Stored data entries
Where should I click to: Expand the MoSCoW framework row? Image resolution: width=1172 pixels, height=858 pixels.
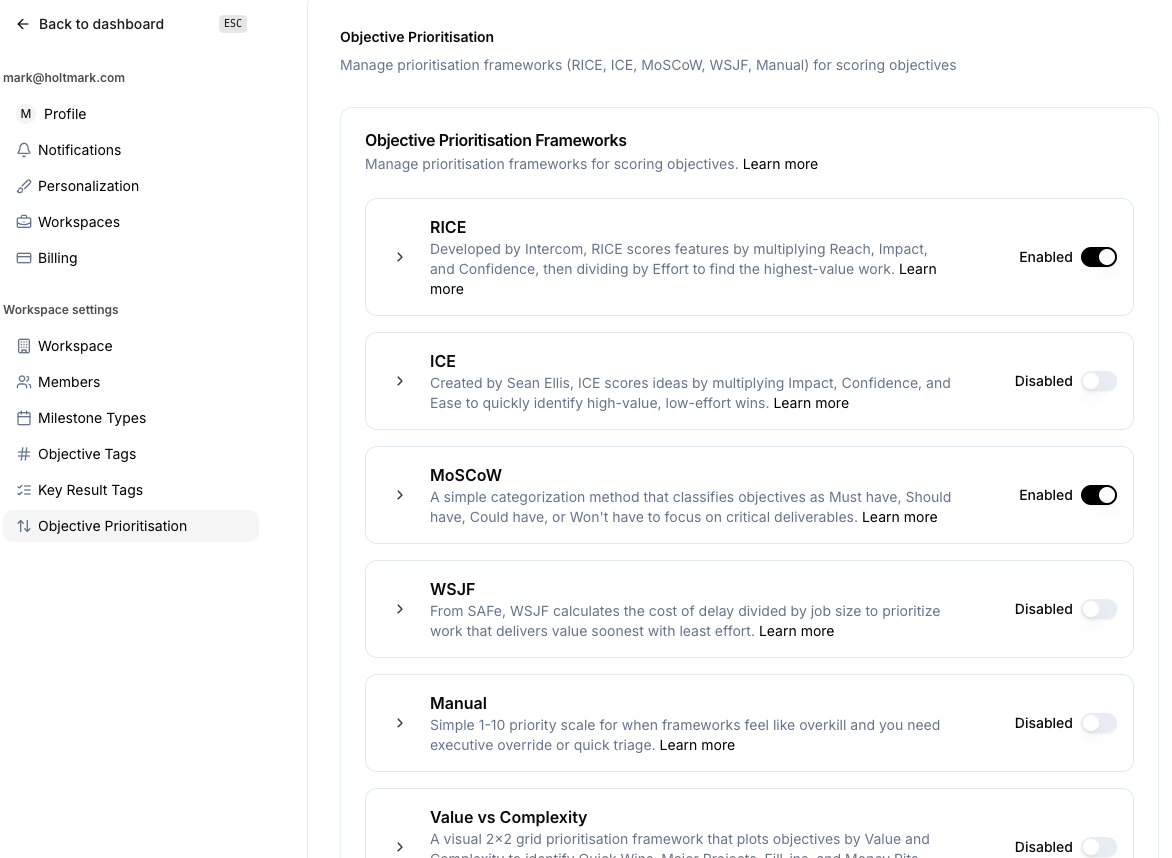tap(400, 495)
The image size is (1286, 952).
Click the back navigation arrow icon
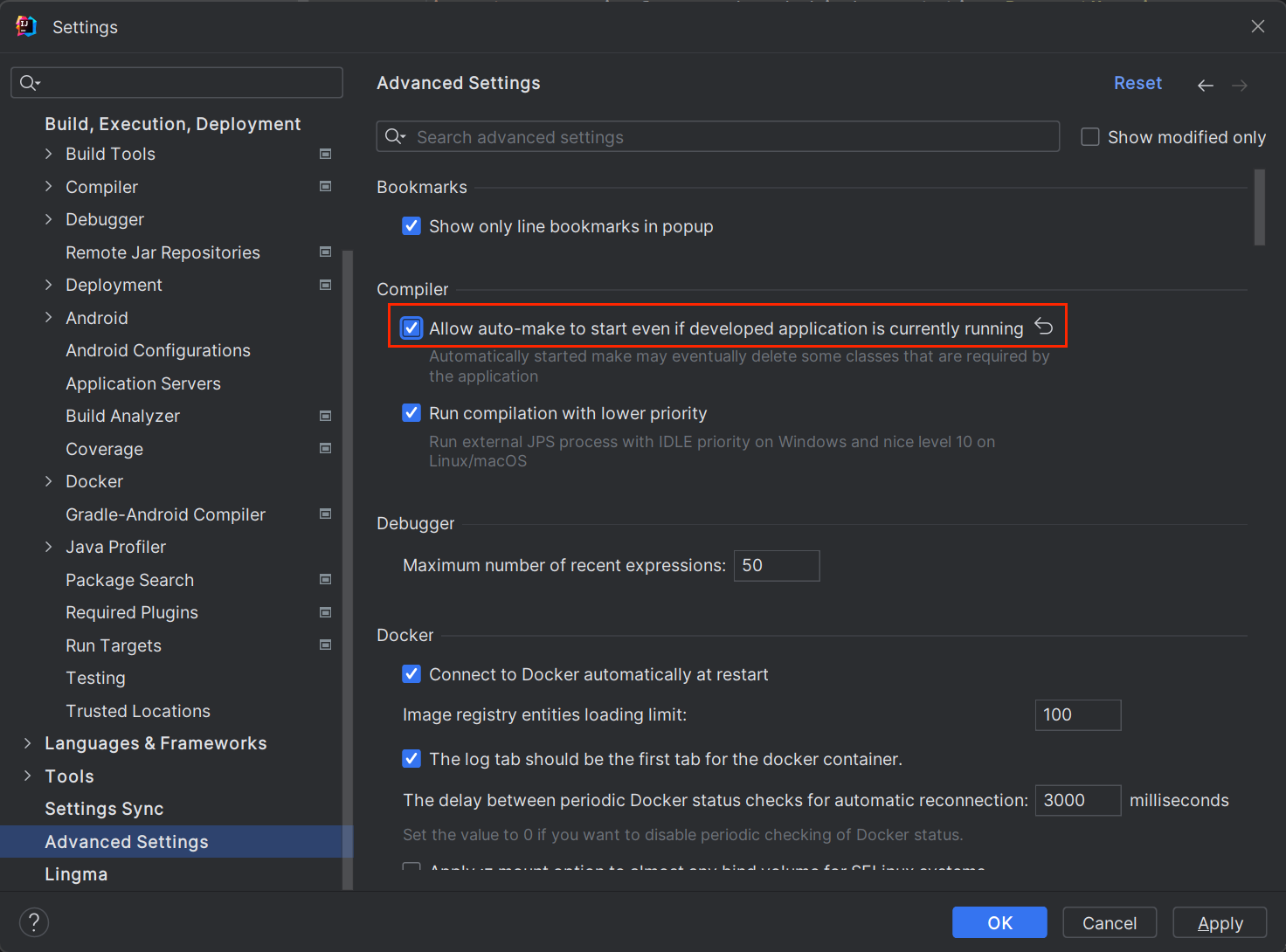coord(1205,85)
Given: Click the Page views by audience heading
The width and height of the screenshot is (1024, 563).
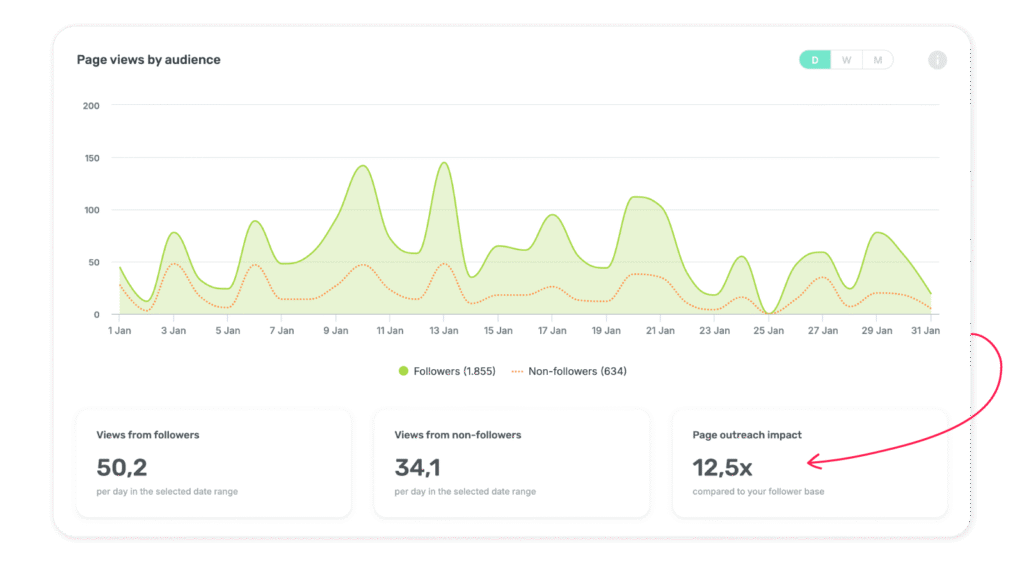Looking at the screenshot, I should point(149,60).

• **Problem**
Could you give all of the data again exactly as written, omitting any pictures?

• **Answer to this task**
Where should I click to: Expand the MoSCoW framework row? Image resolution: width=1172 pixels, height=858 pixels.
tap(400, 495)
The image size is (1286, 952).
Click the back navigation arrow icon
coord(1205,85)
Given: Click the Page views by audience heading
The width and height of the screenshot is (1024, 563).
Looking at the screenshot, I should point(149,60).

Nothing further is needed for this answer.